SceneJPGsPath = 'data/LULC/';
num_train_per_category = 80;
num_test_per_category = 20; %can be up to 110
total_images = 21*num_train_per_category + 21 * num_test_per_category;
image_size = [224 224]; %downsampling data for speed and because it hurts
% accuracy surprisingly little
imdb.images.data = zeros(image_size(1), image_size(2), 1, total_images, 'single');
imdb.images.labels = zeros(1, total_images, 'single');
imdb.images.set = zeros(1, total_images, 'uint8');
image_counter = 1;
categories = {'agricultural', 'airplane', 'baseballdiamond', 'beach', ...
'buildings', 'chaparral', 'denseresidential', ...
'forest', 'freeway', 'golfcourse', 'harbor', ...
'intersection', 'mediumresidential', 'mobilehomepark', 'overpass',...
'parkinglot','river','runway','sparseresidential','storagetanks','tenniscourt'};
sets = {'train', 'test'};
fprintf('Loading %d train and %d test images from each category\n', ...
num_train_per_category, num_test_per_category)
fprintf('Each image will be resized to %d by %d\n', image_size(1),image_size(2));
%Read each image and resize it to 224x224
for set = 1:length(sets)
for category = 1:length(categories)
cur_path = fullfile( SceneJPGsPath, sets{set}, categories{category});
cur_images = dir( fullfile( cur_path, '*.tif') );
if(set == 1)
fprintf('Taking %d out of %d images in %s\n', num_train_per_category, length(cur_images), cur_path);
cur_images = cur_images(1:num_train_per_category);
elseif(set == 2)
fprintf('Taking %d out of %d images in %s\n', num_test_per_category, length(cur_images), cur_path);
cur_images = cur_images(1:num_test_per_category);
end
for i = 1:length(cur_images)
cur_image = imread(fullfile(cur_path, cur_images(i).name));
cur_image = single(cur_image);
cur_image = imresize(cur_image, image_size);
%cur_image = bsxfun(@minus,cur_image,averageImage) ;
cur_image = cur_image - averageImage;
if(size(cur_image,3) > 1)
fprintf('color image found %s\n', fullfile(cur_path, cur_images(i).name));
cur_image = rgb2gray(cur_image);
end
% Stack images into a large 224 x 224 x 1 x total_images matrix
% images.data
imdb.images.data(:,:,1,image_counter) = cur_image;
imdb.images.labels( 1,image_counter) = category;
imdb.images.set( 1,image_counter) = set; %1 for train, 2 for test (val?)
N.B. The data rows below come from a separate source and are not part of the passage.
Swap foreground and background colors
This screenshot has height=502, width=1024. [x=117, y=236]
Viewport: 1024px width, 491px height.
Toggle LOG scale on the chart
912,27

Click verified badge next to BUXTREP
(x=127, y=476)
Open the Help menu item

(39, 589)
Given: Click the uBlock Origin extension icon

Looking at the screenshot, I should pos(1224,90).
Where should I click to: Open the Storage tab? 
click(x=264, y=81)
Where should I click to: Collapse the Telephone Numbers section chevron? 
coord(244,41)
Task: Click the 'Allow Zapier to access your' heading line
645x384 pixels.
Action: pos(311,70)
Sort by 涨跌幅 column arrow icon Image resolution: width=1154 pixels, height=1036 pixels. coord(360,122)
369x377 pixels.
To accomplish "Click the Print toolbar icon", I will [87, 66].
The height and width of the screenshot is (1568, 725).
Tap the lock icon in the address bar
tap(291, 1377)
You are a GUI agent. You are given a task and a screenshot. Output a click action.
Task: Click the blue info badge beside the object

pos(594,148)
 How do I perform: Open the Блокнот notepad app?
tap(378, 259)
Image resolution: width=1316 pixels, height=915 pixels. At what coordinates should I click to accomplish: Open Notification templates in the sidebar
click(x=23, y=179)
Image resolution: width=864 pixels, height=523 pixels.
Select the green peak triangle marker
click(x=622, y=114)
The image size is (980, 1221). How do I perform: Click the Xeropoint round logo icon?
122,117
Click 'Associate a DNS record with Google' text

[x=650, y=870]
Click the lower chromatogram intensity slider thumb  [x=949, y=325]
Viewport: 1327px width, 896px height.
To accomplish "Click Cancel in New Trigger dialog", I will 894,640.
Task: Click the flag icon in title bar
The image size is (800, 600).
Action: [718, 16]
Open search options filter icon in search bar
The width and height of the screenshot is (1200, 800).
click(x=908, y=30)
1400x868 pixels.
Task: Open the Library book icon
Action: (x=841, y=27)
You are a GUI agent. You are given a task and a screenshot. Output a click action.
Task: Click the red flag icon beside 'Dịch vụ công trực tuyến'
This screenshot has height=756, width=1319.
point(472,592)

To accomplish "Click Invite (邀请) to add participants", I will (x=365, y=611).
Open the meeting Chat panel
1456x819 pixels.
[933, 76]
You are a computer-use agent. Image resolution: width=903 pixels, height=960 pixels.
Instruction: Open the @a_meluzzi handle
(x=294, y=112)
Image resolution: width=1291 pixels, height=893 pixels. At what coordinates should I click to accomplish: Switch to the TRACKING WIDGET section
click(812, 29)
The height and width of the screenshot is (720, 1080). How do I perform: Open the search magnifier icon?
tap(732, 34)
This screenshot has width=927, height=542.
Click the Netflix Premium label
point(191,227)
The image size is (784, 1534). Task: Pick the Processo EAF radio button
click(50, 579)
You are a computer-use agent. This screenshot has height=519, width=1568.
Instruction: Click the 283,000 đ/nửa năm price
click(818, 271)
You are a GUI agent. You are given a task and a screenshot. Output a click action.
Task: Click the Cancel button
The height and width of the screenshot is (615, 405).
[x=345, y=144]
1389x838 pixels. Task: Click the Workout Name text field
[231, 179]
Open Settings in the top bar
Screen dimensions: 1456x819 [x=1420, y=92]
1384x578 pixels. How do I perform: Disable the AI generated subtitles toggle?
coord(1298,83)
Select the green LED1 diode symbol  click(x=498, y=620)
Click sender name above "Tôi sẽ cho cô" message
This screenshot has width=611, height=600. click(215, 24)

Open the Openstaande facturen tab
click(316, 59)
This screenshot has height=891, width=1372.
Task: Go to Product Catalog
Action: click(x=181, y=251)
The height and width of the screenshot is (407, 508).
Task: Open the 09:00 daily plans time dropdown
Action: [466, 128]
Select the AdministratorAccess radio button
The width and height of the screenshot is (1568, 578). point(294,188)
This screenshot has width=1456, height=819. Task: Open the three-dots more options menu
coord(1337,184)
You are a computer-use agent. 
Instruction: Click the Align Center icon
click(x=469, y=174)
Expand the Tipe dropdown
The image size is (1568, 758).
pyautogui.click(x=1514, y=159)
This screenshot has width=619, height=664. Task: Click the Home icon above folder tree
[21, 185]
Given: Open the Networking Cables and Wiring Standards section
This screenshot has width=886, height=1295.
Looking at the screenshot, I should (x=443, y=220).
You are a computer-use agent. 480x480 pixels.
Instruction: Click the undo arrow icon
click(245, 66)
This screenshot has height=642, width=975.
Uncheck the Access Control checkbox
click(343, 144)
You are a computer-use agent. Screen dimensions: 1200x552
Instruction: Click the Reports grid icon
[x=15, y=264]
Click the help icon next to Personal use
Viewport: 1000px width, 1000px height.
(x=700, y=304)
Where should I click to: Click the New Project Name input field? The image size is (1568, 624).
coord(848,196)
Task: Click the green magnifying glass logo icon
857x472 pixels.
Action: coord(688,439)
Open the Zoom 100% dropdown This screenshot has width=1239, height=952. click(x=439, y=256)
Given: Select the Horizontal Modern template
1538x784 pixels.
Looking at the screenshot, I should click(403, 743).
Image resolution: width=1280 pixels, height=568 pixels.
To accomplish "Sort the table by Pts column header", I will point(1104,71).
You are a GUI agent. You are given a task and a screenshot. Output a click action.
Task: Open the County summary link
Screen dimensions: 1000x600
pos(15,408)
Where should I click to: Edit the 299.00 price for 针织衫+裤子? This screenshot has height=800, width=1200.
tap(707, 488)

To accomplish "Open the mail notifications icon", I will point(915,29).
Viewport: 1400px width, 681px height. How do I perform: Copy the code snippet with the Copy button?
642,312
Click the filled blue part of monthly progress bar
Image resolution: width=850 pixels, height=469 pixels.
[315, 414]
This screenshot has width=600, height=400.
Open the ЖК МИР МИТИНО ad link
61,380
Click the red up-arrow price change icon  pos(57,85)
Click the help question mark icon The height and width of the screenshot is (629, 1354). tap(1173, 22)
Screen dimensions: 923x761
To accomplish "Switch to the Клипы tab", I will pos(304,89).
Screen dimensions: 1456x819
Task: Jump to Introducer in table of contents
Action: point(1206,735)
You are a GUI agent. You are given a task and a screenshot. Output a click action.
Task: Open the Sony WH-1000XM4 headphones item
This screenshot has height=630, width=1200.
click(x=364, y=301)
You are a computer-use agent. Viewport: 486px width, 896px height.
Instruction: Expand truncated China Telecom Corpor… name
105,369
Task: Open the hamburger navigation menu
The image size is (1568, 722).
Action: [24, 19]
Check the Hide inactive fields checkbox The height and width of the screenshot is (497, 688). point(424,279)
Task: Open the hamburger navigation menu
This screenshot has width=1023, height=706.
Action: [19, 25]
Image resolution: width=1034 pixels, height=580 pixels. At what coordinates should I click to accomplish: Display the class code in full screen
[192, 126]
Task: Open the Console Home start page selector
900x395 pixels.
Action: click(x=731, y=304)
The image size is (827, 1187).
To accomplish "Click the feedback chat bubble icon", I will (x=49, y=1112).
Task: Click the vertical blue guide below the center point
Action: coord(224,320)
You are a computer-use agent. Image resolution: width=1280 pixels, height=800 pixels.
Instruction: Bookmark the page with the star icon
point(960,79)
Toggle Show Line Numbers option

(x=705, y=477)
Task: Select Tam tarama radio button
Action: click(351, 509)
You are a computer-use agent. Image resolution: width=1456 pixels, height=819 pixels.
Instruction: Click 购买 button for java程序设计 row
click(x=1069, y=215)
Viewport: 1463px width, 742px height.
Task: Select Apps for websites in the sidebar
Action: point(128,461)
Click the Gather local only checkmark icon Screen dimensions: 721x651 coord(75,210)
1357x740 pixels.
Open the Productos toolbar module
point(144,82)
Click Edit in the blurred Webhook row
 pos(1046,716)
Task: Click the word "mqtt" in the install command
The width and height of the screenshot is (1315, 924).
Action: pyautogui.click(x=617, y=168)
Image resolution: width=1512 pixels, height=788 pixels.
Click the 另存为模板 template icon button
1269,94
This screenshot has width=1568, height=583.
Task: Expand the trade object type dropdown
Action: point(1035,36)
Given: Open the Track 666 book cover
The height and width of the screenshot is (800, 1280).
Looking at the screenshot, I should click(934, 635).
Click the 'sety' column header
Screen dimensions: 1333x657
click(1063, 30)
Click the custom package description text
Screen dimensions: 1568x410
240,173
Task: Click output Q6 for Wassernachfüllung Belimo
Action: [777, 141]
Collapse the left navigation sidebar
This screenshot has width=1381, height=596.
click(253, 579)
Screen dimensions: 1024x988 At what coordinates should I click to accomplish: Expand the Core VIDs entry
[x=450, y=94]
image_counter = image_counter + 1;
end
end
end
The function returns imdb save ok.
Warning 下面的微调代码存在问题!!!
2.fine tune
With regard to the pre-trained models were fine tune, currently only completed imagenet-vgg-verydeep-16.mat and imagenet-vgg-m.mat two models of fine-tuning, this model corresponds googlenet, then any problem.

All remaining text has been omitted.